» What this task involves: Copy out, word for word and in full, the passage below about Ward's dismissal from the EMU counseling program.

» Document segment:

· · · · · · ·

The case began in 2009, when then-student Ward began her practicum at EMU. Upon reading the file of a client to which she was assigned and finding he had previously been counseled about his same-sex relationship, Ward, a conservative Christian, notified her supervisor that, in accordance with her religious beliefs, she would not be able to counsel the client and needed to refer him to someone else.

Ward’s supervisor canceled the counseling session and scheduled an informal review, during which EMU faculty members explained to Ward that she needed to abide by the university counseling program’s policies and curricular requirements, which adhere to the ACA Code of Ethics. The ACA Code of Ethics states that “counselors may not discriminate against clients on the basis of age, culture, disability, ethnicity, race, religion/spirituality, gender, gender identity, sexual orientation, marital status/partnership, language preference, socioeconomic status or any basis proscribed by law.” This meant Ward was required to set aside her personal beliefs and values when working with clients during practicum.

Given the choice of completing a remediation program, leaving the EMU counseling program or requesting a formal hearing, Ward chose the hearing. As a result of the formal hearing, she was dismissed from the program for violating the ACA Code of Ethics.

Ward sued EMU for her dismissal with the backing of the Alliance Defending Freedom (ADF) — formerly the Alliance Defense Fund — an organization of Christian lawyers that also assisted in another counseling student’s case at Augusta State University that revolved around counseling clients who are lesbian, gay, bisexual or transgender (LGBT).

According to the EMU press release, “The ADF lawsuit sought to stop [EMU] from enforcing its policies prohibiting discrimination and requiring the students in its counseling program to counsel students in conformance with the code of ethics of the American Counseling Association.”

ACA provided expert testimony for the case, which the judge quoted when granting the summary judgment in the decision.

· · · · · · ·

» Entries provided:

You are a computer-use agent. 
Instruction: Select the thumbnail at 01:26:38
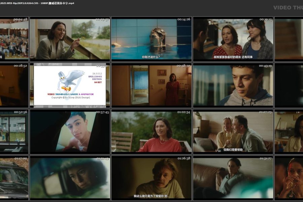[x=152, y=178]
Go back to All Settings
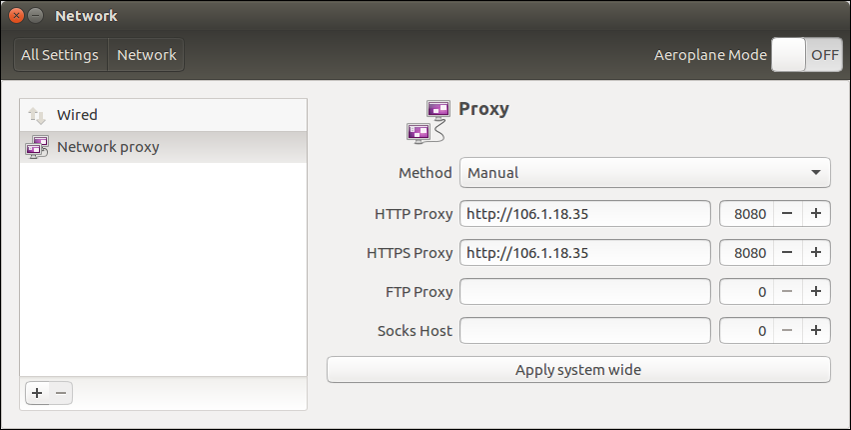 [x=60, y=55]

· · · · · · ·

» Answer area:
The case began in 2009, when then-student Ward began her practicum at EMU. Upon reading the file of a client to which she was assigned and finding he had previously been counseled about his same-sex relationship, Ward, a conservative Christian, notified her supervisor that, in accordance with her religious beliefs, she would not be able to counsel the client and needed to refer him to someone else.

Ward’s supervisor canceled the counseling session and scheduled an informal review, during which EMU faculty members explained to Ward that she needed to abide by the university counseling program’s policies and curricular requirements, which adhere to the ACA Code of Ethics. The ACA Code of Ethics states that “counselors may not discriminate against clients on the basis of age, culture, disability, ethnicity, race, religion/spirituality, gender, gender identity, sexual orientation, marital status/partnership, language preference, socioeconomic status or any basis proscribed by law.” This meant Ward was required to set aside her personal beliefs and values when working with clients during practicum.

Given the choice of completing a remediation program, leaving the EMU counseling program or requesting a formal hearing, Ward chose the hearing. As a result of the formal hearing, she was dismissed from the program for violating the ACA Code of Ethics.

Ward sued EMU for her dismissal with the backing of the Alliance Defending Freedom (ADF) — formerly the Alliance Defense Fund — an organization of Christian lawyers that also assisted in another counseling student’s case at Augusta State University that revolved around counseling clients who are lesbian, gay, bisexual or transgender (LGBT).

According to the EMU press release, “The ADF lawsuit sought to stop [EMU] from enforcing its policies prohibiting discrimination and requiring the students in its counseling program to counsel students in conformance with the code of ethics of the American Counseling Association.”

ACA provided expert testimony for the case, which the judge quoted when granting the summary judgment in the decision.